WA Greens MP Alison Xamon said she is concerned the State will cut funding in areas which deliver services to vulnerable Australians, costing us more in the future.

“Funding around mental health and alcohol and other drug services is woefully inadequate,” she said.

“We know without a doubt that we need to have increased funding in the areas of mental health and alcohol and other drug services. And we also know that if we don’t do that investment now we’re going to be paying for that in the future.”

Without these services, Ms Xamon said the government will be up for more costs in the form of prisons and police.

Another primary concern is the funding of TAFE services, and Ms Xamon said she’s hoping the government will get serious about increasing funding in this area.
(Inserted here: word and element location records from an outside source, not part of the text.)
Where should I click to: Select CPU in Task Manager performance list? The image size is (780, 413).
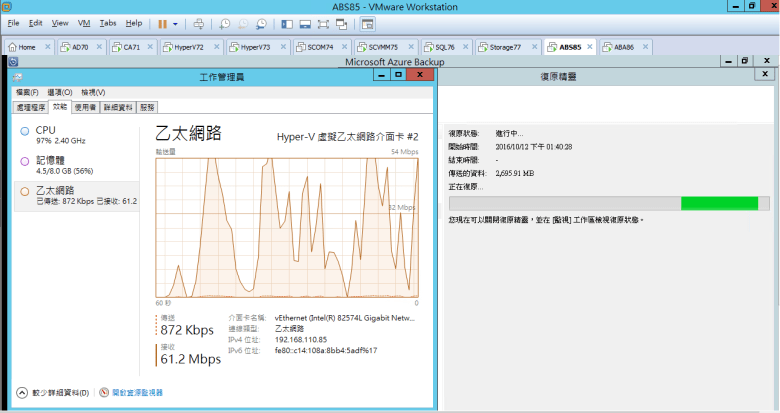(x=46, y=130)
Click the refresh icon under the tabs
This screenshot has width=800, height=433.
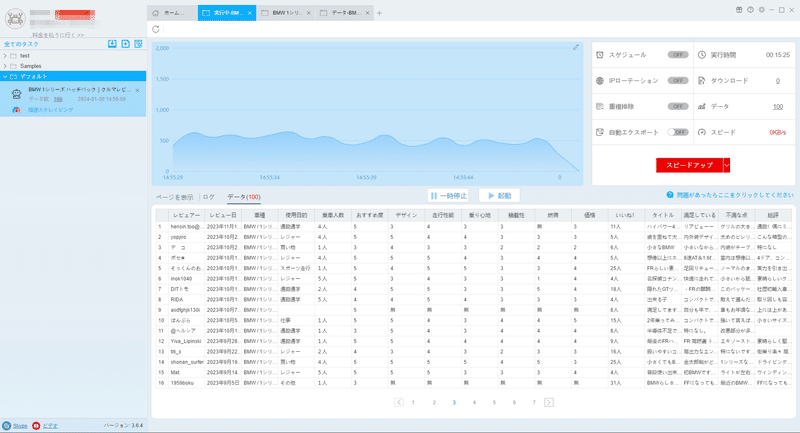156,29
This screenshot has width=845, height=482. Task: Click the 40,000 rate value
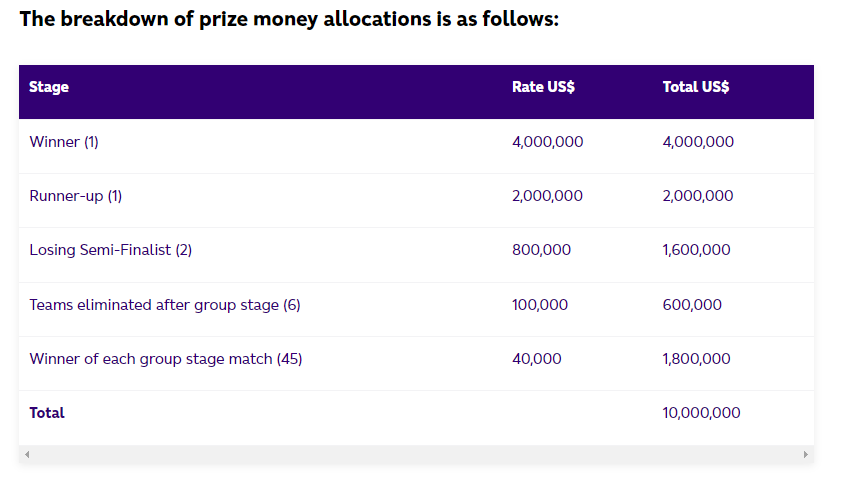(x=537, y=359)
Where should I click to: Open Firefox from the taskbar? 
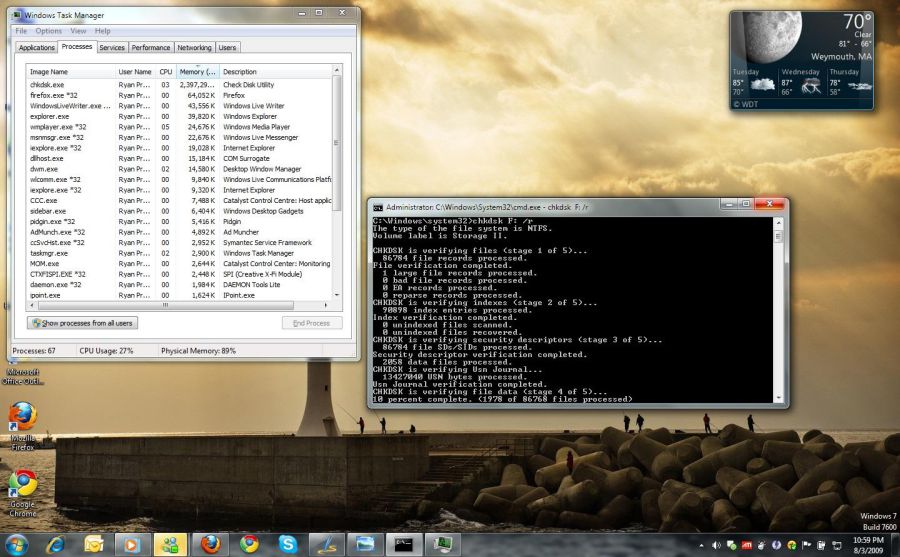pyautogui.click(x=209, y=544)
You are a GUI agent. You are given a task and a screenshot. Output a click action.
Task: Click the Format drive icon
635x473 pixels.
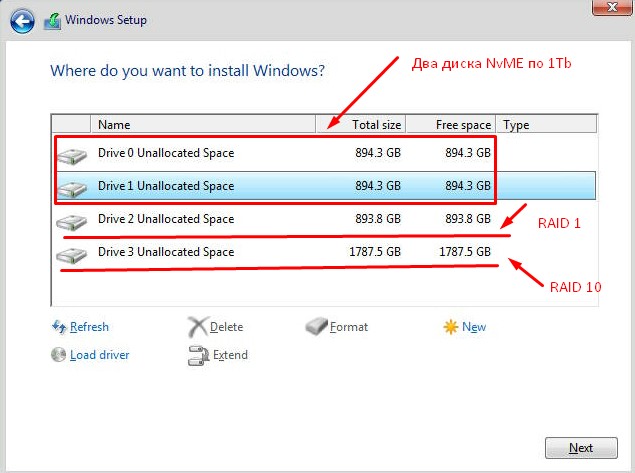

“What we know is that around about 2019 is when people are predicting that we’re hopefully going to start seeing a turnaround in our economy, that we’re going to need to have more job-ready people to go, and that means that we need to be investing in TAFE now.”

“Unfortunately there has been a serious underinvestment in TAFE, in fact we’ve gone significantly backwards in the eight years of the previous government, and we’ve seen that in a dramatic drop in enrolments.

“This government did make a commitment to freeze fees on TAFE, and it’s a start, but nowhere near enough in terms of what we need to turnaround what’s happened for TAFE.”

In February, the WA Labor Party pledged to not to increase or pose any new taxes, though since the election they have not mentioned this promise.

They also promised to spend over $1.5 billion of State finances on Metronet, an expansion of WA’s public transport system to be completed by 2023.

We will have a breakdown on the budget, once it has been released on Thursday.